### Collected data
━━━━━━━━━━━━━━━━━━━━
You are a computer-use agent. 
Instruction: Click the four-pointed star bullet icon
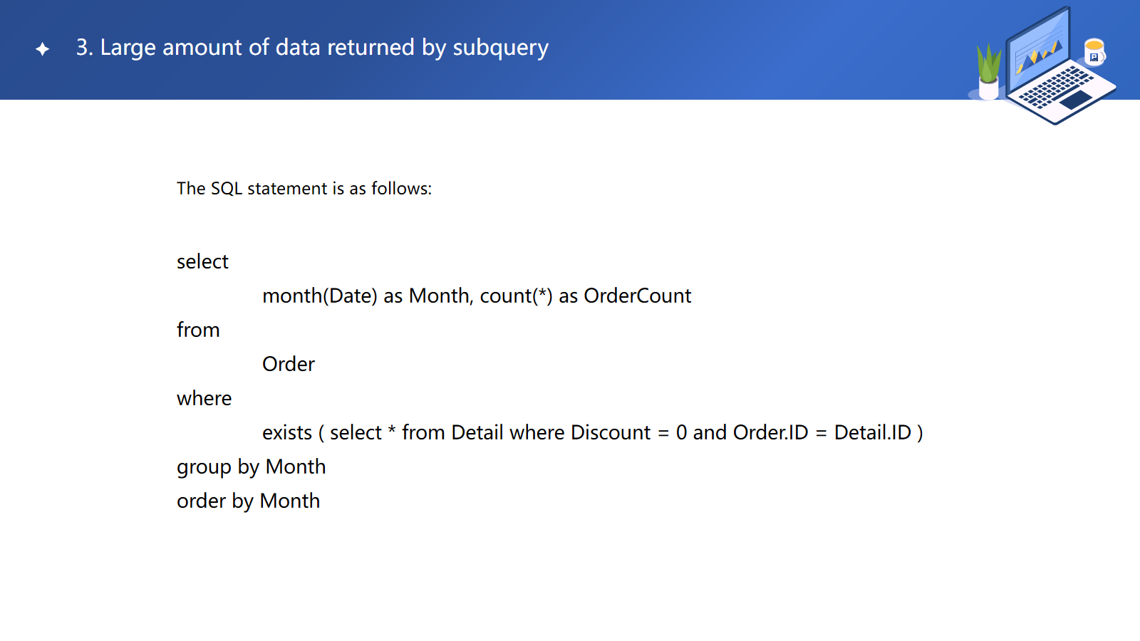pyautogui.click(x=43, y=49)
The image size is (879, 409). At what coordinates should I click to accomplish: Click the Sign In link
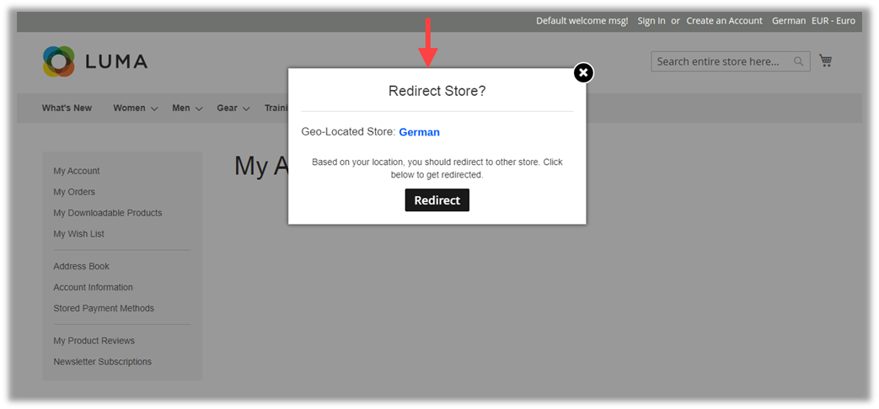coord(651,21)
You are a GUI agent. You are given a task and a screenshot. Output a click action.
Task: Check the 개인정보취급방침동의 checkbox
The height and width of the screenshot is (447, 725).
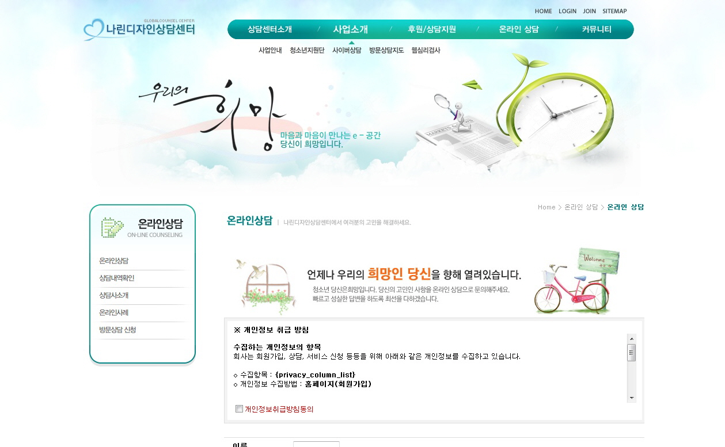point(240,409)
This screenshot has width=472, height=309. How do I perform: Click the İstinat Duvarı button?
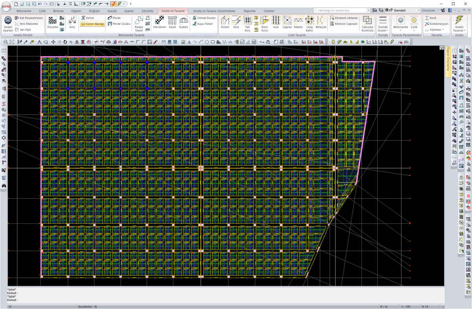pyautogui.click(x=204, y=18)
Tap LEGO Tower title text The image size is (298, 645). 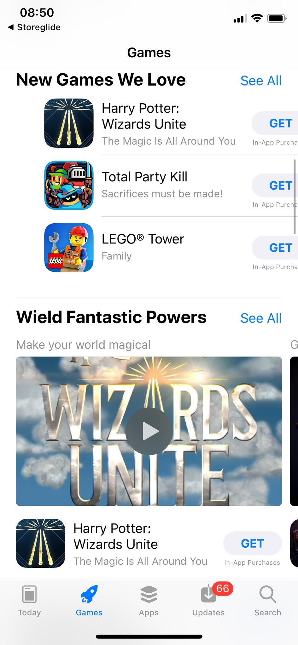point(143,239)
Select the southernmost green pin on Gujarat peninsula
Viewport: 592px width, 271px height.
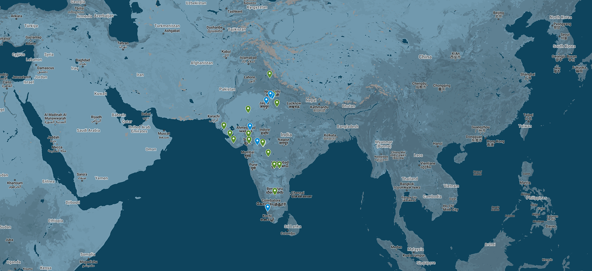[233, 139]
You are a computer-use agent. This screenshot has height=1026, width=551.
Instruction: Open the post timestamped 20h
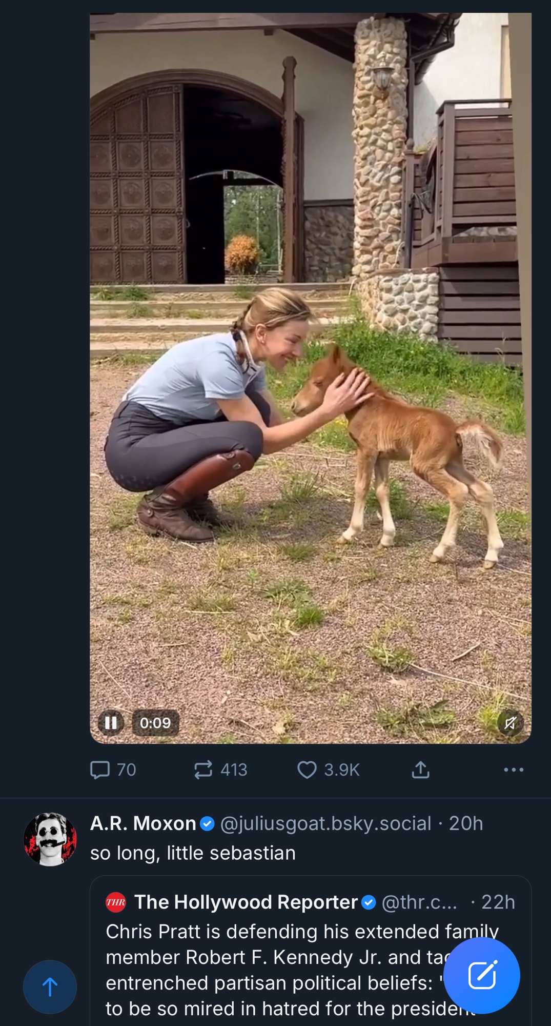click(466, 823)
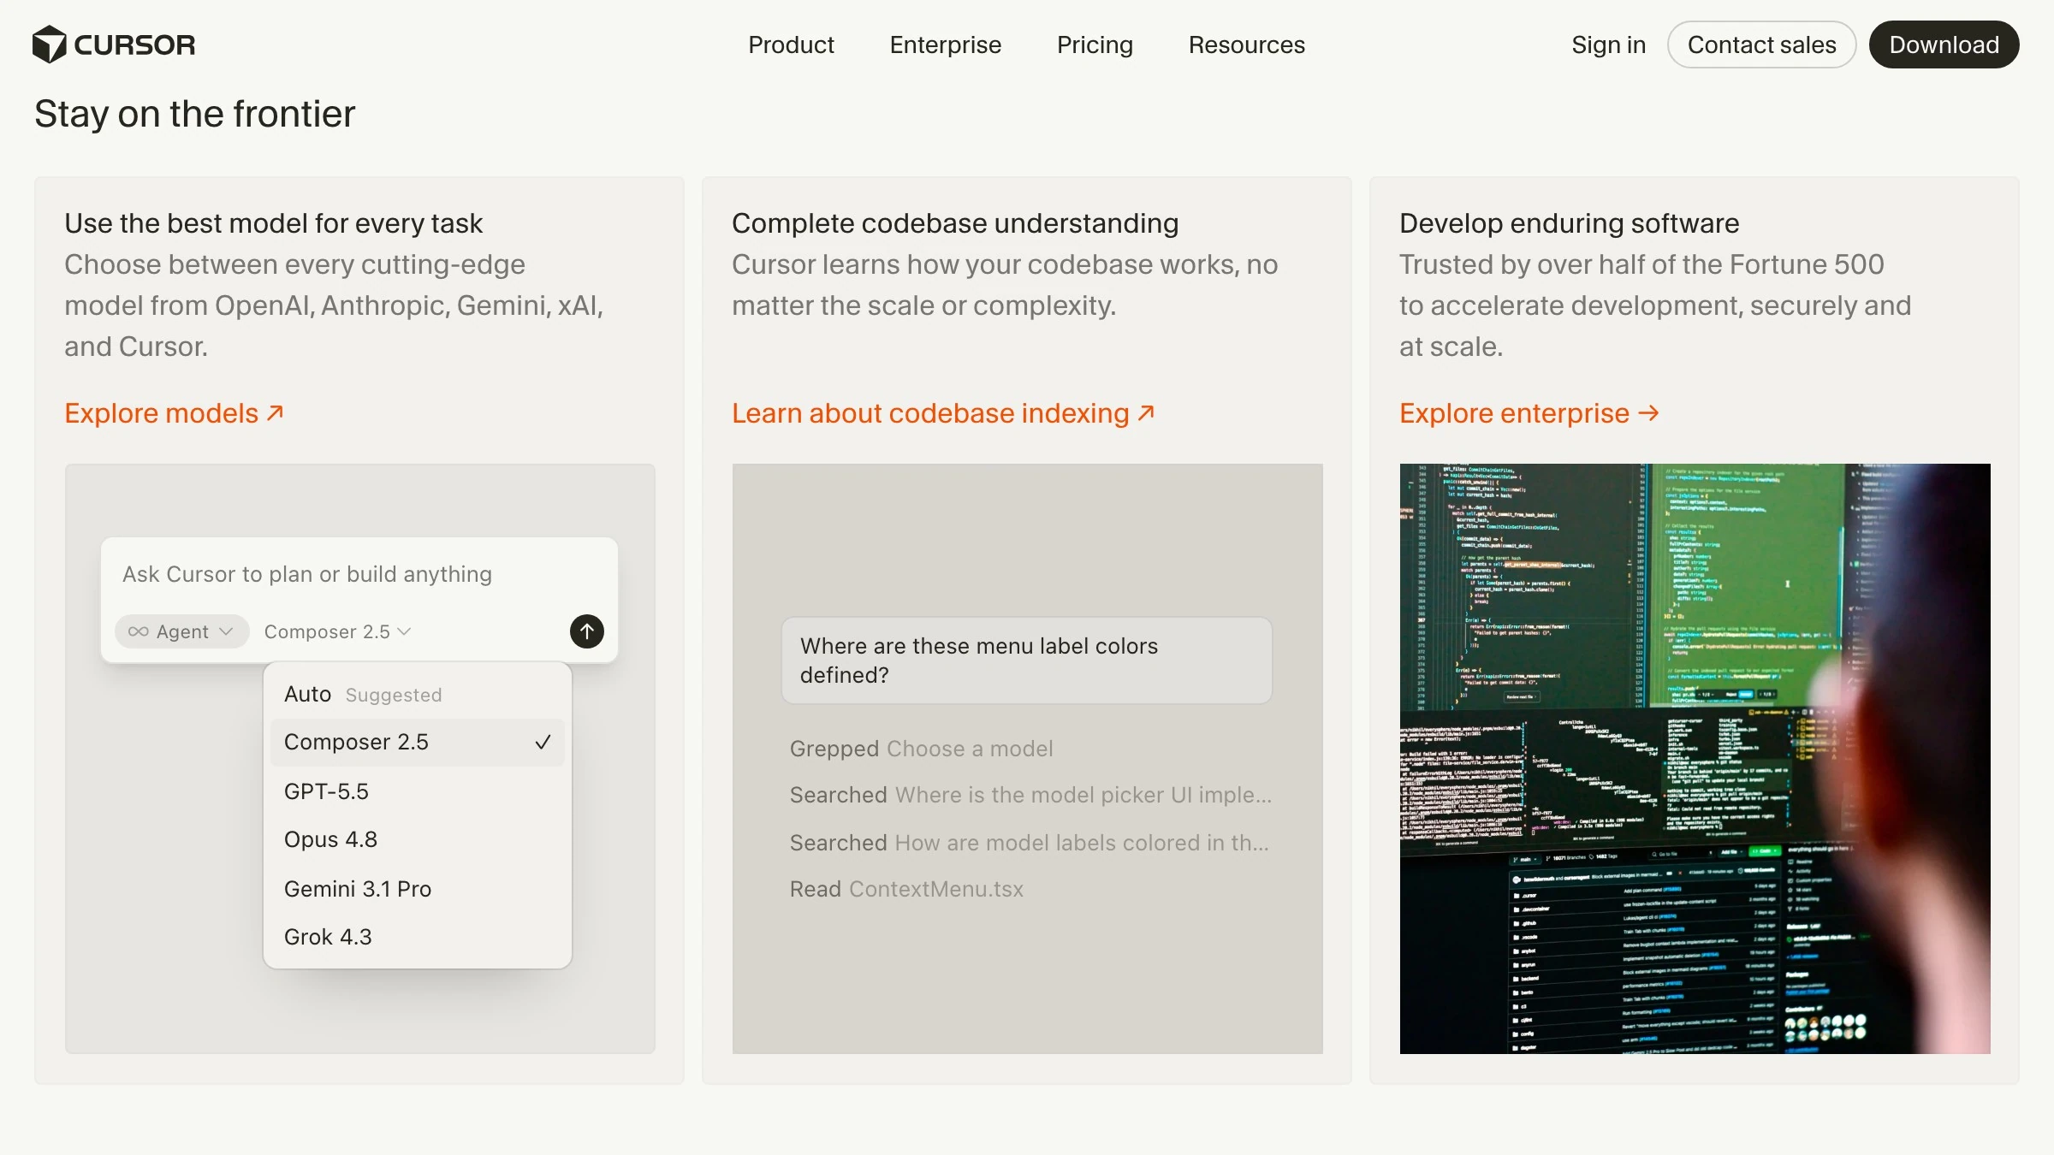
━━━━━━━━━━━━━━━━━━━━
### WORK TO BE COMPLETED
Please give the count of lines above with "agent", nothing else.

### TASK ANSWER
3